**YOUR TASKS**
1) Translate the following sentence from the passage on Indian spice exports into French: "Such a decline would be significant for a country that is one of the world's leading spice producers."
2) Reproduce everything in the passage on Indian spice exports from "The Federation of" down to "recent quality concerns.".

In response to these bans, the Food Safety and Standards Authority of India (FSSAI) has initiated a comprehensive review of powdered spices across various brands in India. This is a crucial step to ensure that the spices being exported and sold domestically meet the required safety standards.

Industry Impact and Response

The Federation of Indian Spice Stakeholders (FISS) expressed deep concerns about the potential fallout from these bans. On Friday, FISS warned that India’s spice exports could decline by nearly 40 percent in the fiscal year 2025 if the issue of ethylene oxide contamination is not resolved promptly. Such a decline would be significant for a country that is one of the world’s leading spice producers.

According to the Spices Board of India, the nation exported over 200 varieties of spices and value-added spice products to approximately 180 countries, generating around USD 4 billion in revenue during the 2021-22 period. This underscores the vital role of the spice industry in India’s economy and the potential repercussions of these recent quality concerns.

Moving Forward

Addressing the issue of ethylene oxide contamination is now a priority for stakeholders within the spice industry. Immediate actions are being urged to ensure the safety and quality of exported spices to restore confidence among international buyers and prevent further disruptions in trade.

The recent bans by Nepal, Singapore, and Hong Kong highlight the importance of stringent quality control measures in the food industry. As these regions crack down on products that fail to meet safety standards, there is an increased focus on improving regulatory frameworks to protect consumers and uphold the reputation of the spice industry globally.

In conclusion, the ban on MDH and Everest spice-mix products in Nepal signifies a critical step in addressing food safety concerns related to ethylene oxide contamination. It also serves as a reminder of the continuous need for rigorous quality control in the production and export of food products.

**RAW RECORDS**
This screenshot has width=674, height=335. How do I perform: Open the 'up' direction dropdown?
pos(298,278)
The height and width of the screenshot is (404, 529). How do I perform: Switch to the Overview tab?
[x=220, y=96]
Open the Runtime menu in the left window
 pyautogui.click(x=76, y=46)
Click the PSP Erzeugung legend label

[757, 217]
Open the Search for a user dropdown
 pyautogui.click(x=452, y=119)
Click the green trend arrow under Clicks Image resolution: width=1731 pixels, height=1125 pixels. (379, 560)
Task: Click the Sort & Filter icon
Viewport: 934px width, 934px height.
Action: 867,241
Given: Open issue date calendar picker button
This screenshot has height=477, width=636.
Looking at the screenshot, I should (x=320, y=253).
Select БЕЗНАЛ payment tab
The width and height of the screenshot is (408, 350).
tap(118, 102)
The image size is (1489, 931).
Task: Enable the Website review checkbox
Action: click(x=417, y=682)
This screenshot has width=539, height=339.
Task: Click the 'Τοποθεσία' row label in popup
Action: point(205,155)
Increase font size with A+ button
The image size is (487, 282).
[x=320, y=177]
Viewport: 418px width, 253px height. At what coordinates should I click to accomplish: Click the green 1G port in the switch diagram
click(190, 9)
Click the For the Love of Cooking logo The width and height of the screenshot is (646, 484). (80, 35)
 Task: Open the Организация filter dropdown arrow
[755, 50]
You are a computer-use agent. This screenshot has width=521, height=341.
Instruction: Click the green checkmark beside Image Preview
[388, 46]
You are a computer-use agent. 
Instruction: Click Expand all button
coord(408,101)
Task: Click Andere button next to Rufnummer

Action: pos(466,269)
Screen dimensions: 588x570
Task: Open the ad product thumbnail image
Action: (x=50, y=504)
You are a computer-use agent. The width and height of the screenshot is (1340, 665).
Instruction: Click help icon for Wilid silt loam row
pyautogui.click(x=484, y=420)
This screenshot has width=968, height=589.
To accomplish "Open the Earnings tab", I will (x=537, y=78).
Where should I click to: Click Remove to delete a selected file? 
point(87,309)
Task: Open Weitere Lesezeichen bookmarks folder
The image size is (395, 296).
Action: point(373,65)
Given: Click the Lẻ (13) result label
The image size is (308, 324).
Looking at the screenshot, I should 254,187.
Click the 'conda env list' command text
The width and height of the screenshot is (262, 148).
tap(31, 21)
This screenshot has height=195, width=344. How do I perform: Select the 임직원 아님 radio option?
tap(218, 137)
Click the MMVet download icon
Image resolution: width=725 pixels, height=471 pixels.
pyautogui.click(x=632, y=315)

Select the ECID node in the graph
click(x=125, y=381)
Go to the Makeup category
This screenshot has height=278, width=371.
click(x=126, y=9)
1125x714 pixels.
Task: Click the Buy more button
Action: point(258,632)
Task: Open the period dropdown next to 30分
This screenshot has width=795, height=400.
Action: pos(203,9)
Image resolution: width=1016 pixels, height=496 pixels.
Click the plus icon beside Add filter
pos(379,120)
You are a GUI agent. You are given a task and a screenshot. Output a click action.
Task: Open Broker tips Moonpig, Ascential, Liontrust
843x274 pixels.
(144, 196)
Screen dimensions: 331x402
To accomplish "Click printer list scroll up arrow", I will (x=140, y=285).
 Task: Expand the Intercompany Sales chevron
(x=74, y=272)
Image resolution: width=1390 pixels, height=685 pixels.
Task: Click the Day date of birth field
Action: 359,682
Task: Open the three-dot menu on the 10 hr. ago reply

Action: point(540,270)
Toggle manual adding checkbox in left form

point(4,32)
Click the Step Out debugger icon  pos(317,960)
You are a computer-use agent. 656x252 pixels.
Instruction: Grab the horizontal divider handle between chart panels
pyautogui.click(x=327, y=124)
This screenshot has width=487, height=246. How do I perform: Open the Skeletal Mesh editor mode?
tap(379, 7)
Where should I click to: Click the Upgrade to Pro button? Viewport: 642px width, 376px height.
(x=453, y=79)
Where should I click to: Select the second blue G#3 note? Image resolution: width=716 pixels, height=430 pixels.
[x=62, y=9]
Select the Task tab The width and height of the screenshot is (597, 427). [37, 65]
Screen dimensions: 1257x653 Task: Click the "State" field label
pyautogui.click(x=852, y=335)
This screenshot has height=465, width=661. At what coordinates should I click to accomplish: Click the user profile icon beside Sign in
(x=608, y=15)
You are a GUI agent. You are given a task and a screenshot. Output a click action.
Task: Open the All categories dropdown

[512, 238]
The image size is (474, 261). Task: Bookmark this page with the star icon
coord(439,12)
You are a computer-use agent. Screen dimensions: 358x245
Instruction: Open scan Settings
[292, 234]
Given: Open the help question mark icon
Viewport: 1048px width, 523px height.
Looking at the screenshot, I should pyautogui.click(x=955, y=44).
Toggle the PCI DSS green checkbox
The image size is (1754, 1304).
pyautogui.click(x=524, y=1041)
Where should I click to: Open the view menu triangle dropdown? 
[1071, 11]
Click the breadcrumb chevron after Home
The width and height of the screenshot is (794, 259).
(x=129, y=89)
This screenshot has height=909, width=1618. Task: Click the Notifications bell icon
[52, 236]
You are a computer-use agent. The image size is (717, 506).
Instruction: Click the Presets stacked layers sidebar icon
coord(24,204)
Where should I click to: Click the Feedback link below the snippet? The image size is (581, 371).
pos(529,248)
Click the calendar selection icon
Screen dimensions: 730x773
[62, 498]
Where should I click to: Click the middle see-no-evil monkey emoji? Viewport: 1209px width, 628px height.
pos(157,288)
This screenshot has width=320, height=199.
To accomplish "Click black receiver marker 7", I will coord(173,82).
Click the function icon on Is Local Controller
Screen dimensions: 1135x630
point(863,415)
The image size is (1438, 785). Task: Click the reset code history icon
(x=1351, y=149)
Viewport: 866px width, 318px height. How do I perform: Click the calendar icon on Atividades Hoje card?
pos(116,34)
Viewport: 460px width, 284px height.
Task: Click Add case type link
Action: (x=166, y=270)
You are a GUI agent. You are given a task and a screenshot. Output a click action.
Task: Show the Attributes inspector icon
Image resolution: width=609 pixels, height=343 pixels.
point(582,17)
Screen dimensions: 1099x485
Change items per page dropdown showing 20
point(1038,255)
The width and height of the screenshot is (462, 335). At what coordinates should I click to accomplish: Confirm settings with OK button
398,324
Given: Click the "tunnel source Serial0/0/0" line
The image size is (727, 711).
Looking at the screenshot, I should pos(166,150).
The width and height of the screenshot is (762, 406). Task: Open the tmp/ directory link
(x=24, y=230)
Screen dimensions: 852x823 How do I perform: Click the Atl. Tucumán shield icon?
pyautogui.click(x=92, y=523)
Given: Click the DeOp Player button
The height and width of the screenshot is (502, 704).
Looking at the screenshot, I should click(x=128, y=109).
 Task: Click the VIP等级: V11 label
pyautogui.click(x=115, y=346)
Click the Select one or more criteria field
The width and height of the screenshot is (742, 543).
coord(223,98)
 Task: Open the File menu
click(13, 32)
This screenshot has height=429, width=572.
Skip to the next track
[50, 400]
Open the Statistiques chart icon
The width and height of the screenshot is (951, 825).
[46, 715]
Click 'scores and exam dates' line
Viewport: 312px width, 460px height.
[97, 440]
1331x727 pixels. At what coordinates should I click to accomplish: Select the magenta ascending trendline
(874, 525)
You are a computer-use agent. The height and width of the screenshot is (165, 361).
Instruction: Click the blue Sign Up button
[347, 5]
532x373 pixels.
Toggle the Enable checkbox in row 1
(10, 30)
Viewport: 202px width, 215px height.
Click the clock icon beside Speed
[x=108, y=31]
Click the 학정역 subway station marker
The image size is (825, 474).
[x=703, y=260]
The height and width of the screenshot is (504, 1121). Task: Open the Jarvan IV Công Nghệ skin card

**ANSWERS TO THE PROBLEMS**
1) Un tel recul serait considérable pour un pays qui compte parmi les premiers producteurs d'épices au monde.

2)
The Federation of Indian Spice Stakeholders (FISS) expressed deep concerns about the potential fallout from these bans. On Friday, FISS warned that India’s spice exports could decline by nearly 40 percent in the fiscal year 2025 if the issue of ethylene oxide contamination is not resolved promptly. Such a decline would be significant for a country that is one of the world’s leading spice producers.

According to the Spices Board of India, the nation exported over 200 varieties of spices and value-added spice products to approximately 180 countries, generating around USD 4 billion in revenue during the 2021-22 period. This underscores the vital role of the spice industry in India’s economy and the potential repercussions of these recent quality concerns.